For running Gaussian jobs on pqph' it is recommended to just use two job sizings. The sizings mean that either a full node will be used or just half of the node, allowing a second job to be run on the other half of the node. These are only applicable to Gaussian jobs which can't be run across nodes. You may want to use multiple nodes/alternate job sizings for codes which are parallelised.


Small/medium jobs:

  • Run jobs using half of a 40 processor node and half the memory allowance (64GB).
  • PBS script input:
#PBS -l walltime=72:00:00
#PBS -lselect=1:ncpus=20:mem=64000MB
  • Gaussian .com file input:
%nprocs=20
%mem=60000MB


Medium/large jobs:

  • Run jobs using a full 40 processor node and the full the memory allowance (128GB).
  • PBS script input:
#PBS -l walltime=72:00:00
#PBS -lselect=1:ncpus=40:mem=128000MB
  • Gaussian .com file input:
%nprocs=40
%mem=122000MB


If you need to use the larger (48 proc) nodes for more expensive calculations:

  • Run jobs using a full 48 processor node and the full the memory allowance (256GB).
  • PBS script input:
#PBS -l walltime=72:00:00
#PBS -lselect=1:ncpus=48:mem=25000MB
  • Gaussian .com file input:
%nprocs=48
%mem=256000MB


  • add tmpspace=400 only for large disk jobs to ensure you are put on a node with enough disk!!
  • Note that this requires you to include maxdisk=400gb in your gaussian input.
NOTE the queuing system does not check disk allocations. When requesting large disk jobs remember to request all of the processors on a node even if you are not using all of the processors. For large jobs the maximum disk space you can request is 800GB on the 12 processor nodes.

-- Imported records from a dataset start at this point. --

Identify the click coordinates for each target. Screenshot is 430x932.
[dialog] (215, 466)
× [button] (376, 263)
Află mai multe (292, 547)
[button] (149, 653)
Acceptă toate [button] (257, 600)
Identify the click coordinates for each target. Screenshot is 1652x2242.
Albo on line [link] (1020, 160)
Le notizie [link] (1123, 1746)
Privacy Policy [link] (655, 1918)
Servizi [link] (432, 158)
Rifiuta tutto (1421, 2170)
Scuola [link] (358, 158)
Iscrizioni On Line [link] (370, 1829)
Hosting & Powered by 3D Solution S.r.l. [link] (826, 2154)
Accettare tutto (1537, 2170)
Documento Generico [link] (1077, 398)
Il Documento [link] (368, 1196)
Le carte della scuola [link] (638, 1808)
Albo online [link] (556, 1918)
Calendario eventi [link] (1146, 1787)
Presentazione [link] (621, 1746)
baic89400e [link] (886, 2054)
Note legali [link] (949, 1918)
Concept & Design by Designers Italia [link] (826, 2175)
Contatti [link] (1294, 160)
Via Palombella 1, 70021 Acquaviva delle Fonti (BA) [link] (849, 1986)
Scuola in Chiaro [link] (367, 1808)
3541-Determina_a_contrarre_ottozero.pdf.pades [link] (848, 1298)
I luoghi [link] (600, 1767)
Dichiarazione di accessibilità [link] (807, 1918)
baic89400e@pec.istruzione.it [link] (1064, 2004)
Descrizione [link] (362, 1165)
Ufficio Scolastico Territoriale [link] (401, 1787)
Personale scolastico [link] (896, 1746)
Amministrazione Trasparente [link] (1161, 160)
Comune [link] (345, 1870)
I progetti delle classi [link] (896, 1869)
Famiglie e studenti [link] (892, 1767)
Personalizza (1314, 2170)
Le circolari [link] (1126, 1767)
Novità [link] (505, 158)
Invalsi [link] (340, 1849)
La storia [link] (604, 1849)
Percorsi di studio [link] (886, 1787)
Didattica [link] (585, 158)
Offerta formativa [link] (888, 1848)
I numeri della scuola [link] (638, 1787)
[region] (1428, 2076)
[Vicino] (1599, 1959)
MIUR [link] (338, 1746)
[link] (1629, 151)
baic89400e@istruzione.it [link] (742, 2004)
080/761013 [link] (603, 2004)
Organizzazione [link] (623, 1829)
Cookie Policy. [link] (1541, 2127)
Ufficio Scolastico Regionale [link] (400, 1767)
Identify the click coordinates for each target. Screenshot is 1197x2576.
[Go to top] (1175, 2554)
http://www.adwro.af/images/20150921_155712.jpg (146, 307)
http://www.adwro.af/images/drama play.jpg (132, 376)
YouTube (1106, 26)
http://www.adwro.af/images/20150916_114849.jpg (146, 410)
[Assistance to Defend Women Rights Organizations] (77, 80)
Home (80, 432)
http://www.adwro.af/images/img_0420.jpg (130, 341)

more details for if you seem to be having memory or disk issues

  • normal jobs
will need 2*N^2 W *8.4 to get B (1,048,576B =1MB)
so 300 basis functions will need 180000W =0.18MW =1.5MB in addition to the above requirements
require 2ON^2 W of disk to run where O=number of occupied orbitals, N=number of basis functions
  • MP2 jobs
work best with %mem and maxdisk defined
in-core requires N^4/4 divided by 1,000,000 MW memory
so 400 basis functions will need 6400MW=53760MB=54GB memory per node, which is unlikely!
semi-direct requires 2*O(N^2) memory and N^3 disk
so N=476 basis functions O=56 occupied orbitals will need
25.4MW=214MB of memory
and 108MW=906MB disk (this is not actually true it will need much more probably around 1800MB disk per processor!)
so total memory for MP2 freq 8proc will be
12*8*8.4=807MB to run and 8*214=1712MB for calcs and some extra 400MB=3019MB=3.3GB
gaussian does not like GB directive so give %mem in MB

checkpoint and other files

checkpoint files should be exactly the same name as the input file name
for jobs that may exceed the wall time specify the full path of the checkpoint file, for example
%chk=/work/phunt/tmp/filename.chk
this means the checkpoint file will be written into your personal work directory, it may slow the job down
this is also the reason /work is sometimes very slow on CX1 so only do this as an exception!


Resources

The Imperial Research Computing service have a hpc wiki which has useful information including an intro to shell scripting, modules and job management information:

https://wiki.imperial.ac.uk/display/HPC/High+Performance+Computing

The RCS also run several courses throughout the year, including intro to Linux, HPC, python and more advanced topics. Upcoming courses can be viewed from:

https://www.imperial.ac.uk/admin-services/ict/self-service/research-support/rcs/training/

Next steps

Mount Alias shortcut for logging in Keypair page Once you are comfortable and understand the job submission process then the automatic job script which ... can be used

Other information (may be out of date)

3.1 CPMD:
https://www.ch.ic.ac.uk/wiki/index.php/Image:Runcpmd_md.sh
3.2 DL-POLY:
https://www.ch.ic.ac.uk/wiki/index.php/Image:Mpirun.sh
Note: You´ll not be able to see the output until the job finishes : the directory /tmp/pb.XXX isn´t accessible to you because it is on the private disk of the node running the job.
To get DLPOLY to terminate before the job hits the walltime limit and killed, you need to run it through a program called pbsexec, for example:
pbsexec mpiexec DLPOLY.X
This will kill DLPOLY 15 minutes before the walltime limit, giving your script time to transfer files back to $work.